Temperatures in the Texas Hill Country has been hot and cold—the Webster definition of polar extremes—with temperatures ranging from 20° to 80°. Fortunately, these “hot and cold” winter weather patterns are what make winter fly fishing in Texas so awesome. When it’s cold we fish for trout on the Guadalupe River and when it’s hot we head over to the Colorado River to fish for bass—Largemouths, white bass, and or course our native Guadalupe Bass (my personal favorite).

This January on the Colorado River has been by far the single best month of winter bass fishing we (All Water Guides) have seen in the last decade. All of the conditions have been perfect. Let me explain why this month has been so good. First, water quality, the flows have been low and clear after late fall flooding cleared the river of historically high levels of invasive aquatic vegetation. The Colorado went from a hot and choked river to a cool and clear river. Second, with the loss of aquatic vegetation, bait fish and crawfish have lost all of their hiding places and are forced to seek refuge along bank structure—mainly cypress roots, dead-falls and cut banks. The bass are hugging the banks taking advantage of this “bonanza” of food easy for the taking. The final equation is the pattern of how cold fronts have hit the area. We have experienced fronts that bring extremely cold weather for two to four days (pattern-A) followed by unseasonably warm weather for two to four days (pattern-B).

With pattern-A water temperatures drop to the low 50’s and bass metabolisms slow down, which totally shuts down feeding. With pattern-B water temperatures rise to the low to mid 60’s and bass metabolism speeds up, this increases feeding and when we say feeding we mean BINGE-FEEDING! Timing is essential and when we hit the river on pattern-B days the bass fishing on the fly can be GREAT!

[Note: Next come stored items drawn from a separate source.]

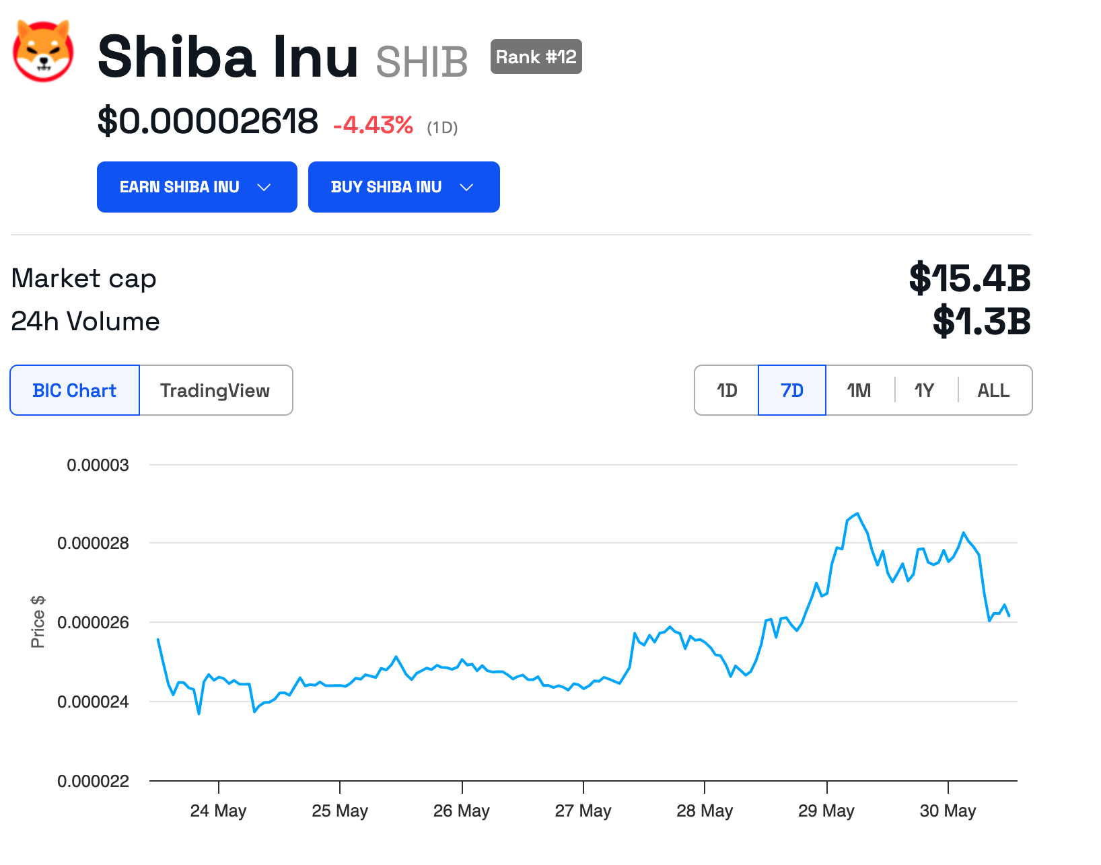Select the 1D time range
Screen dimensions: 1101x865
727,390
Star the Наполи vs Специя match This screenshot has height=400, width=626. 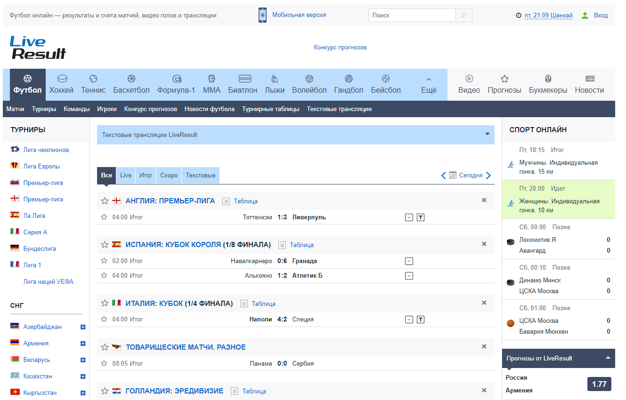pyautogui.click(x=105, y=320)
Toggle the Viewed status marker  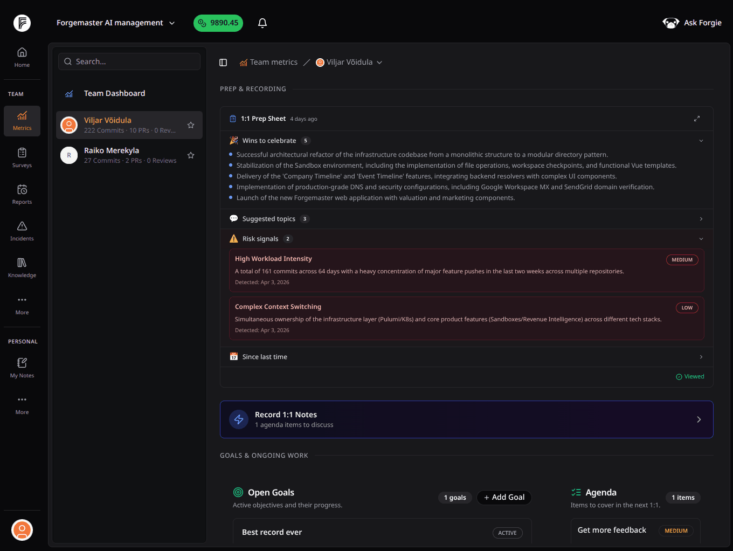[690, 376]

Primary fly patterns that are producing have been heavy weighted Clouser Minnows (chartreuse/white) and crawfish imitations (orange/brown) with heavy mono weed guards fished slow around bank structure. Placement and presentation is all important—cast that are slightly off the mark result in flies that are to far out of the narrow “strike range” of winter bass. Clients that place their cast in tight to structure and work their flies slow and deep are reaping the rewards of quality winter bass on the Colorado River.

The fishing should continue to only get better in February as pre-spawn female bass laden with eggs go into hyper feeding mode. February is now here, the bass are big, conditions are right, and we are booking up fast.

Set. Play. Net. Click. Release.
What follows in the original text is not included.